Book Review: Elevation by Stephen King

” … shows flashes of what King is great at; giving the strangest of ideas plausibility, digging into the tics and quirks of what makes us individual and all too human, putting his finger on the pulse of small-town life.”

 

A new release from Stephen King is always an interesting prospect. First, it tends to occlude other works in the horror arena; regrettably understandable considering the long shadow he casts. Then there’s the weight of expectation—will it match the highs of previous works? Will it be horror or one of his more mainstream works (something he seems to have been gravitating more and more towards, recently)? It’s human nature to form pre-conceived opinions, to make assumptions about a work, but it often feels as though King gets this more than others. And perhaps that’s a little unfair; surely each release should be judged on its own merits and not against previous books? But still, it’s difficult, especially to those who have read and loved much of what he’s produced, from the darkest of horror to the most heartfelt of emotive pieces.

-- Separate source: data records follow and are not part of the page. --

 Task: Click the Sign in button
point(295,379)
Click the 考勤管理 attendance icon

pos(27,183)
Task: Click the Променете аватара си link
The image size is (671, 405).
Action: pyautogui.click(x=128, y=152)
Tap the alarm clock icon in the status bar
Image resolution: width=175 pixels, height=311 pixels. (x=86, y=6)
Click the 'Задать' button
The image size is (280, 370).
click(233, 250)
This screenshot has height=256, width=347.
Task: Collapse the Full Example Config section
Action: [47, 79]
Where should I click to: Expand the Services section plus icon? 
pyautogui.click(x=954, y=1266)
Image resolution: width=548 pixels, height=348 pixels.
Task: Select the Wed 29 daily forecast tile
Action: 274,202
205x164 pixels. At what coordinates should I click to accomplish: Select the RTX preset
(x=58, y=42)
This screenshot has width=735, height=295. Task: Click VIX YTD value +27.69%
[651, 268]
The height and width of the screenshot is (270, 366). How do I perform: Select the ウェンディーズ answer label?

And so to his most recent work, the novella Elevation, a book that’s already garnering quite a few mixed reviews.

The story opens with main character Scott Carey paying a visit to a casual acquaintance who also happens to be a retired doctor. The reason for this isn’t merely social; Carey wants to ask Bob Ellis (Doctor Bob as he’s still known) about a recent, strange weight loss he’s been experiencing. He explains to Ellis that he’s suddenly began steadily dropping weight with no apparent cause. After getting Ellis to guess—wrongly—his weight, he hops on Ellis’ scales (a hold-over from his previous life). And proves not only has he dropped to a weight that doesn’t seem consistent with his build and stature, but that he also weighs the same no matter what he’s wearing or has upon his person. After a conversation regarding Carey’s reluctance to go to a practicing doctor (“Because it would be in the system,” Ellis deduces) and promising to keep his friend informed, Carey leaves.

And that might be more than enough to begin a decent story about something uncanny and weird, as we follow the bizarre situation to its end. But King then throws in a sub-plot involving Carey’s new neighbours. Deirdre McComb and Missy Donaldson are a young married coupled, and the two women have just opened a new restaurant in Castle Rock that’s not doing terribly well. They also have a habit of going out jogging beside Carey’s property with their two dogs, who almost always go on Carey’s garden (sorry, lawn) to take care of business. Though he’s raised it previously, he’s been met with Deirdre’s assurances the dogs wouldn’t do this. When he finally has proof and shows her, it only serves to make the atmosphere between them colder. Here then, are the first of a handful minor issues with the novella. The two women are presented—at least initially—as thinly drawn stereotypes; Deirdre is cold, sarcastic, superior, and clearly has both a chip on her shoulder and is very defensive. Missy, when she appears, is nervous, flighty, seemingly scared of her own shadow, and apparently dominated by Deirdre. Add to this, is the objectification of the women. Much mention is made of legs, lithe bodies, their apparent attractiveness, and so on, at least from the point of view of Carey. It feels unnecessary, and crops up so much throughout it becomes very noticeable, jarring almost. This sub-plot is also used to take a few mild jabs at the current US administration. Whilst there’s absolutely nothing wrong with having politics in story (indeed, much fiction and art is driven by and informs political/social/cultural landscapes, is oftentimes necessary), here it feels a little clumsy and forced.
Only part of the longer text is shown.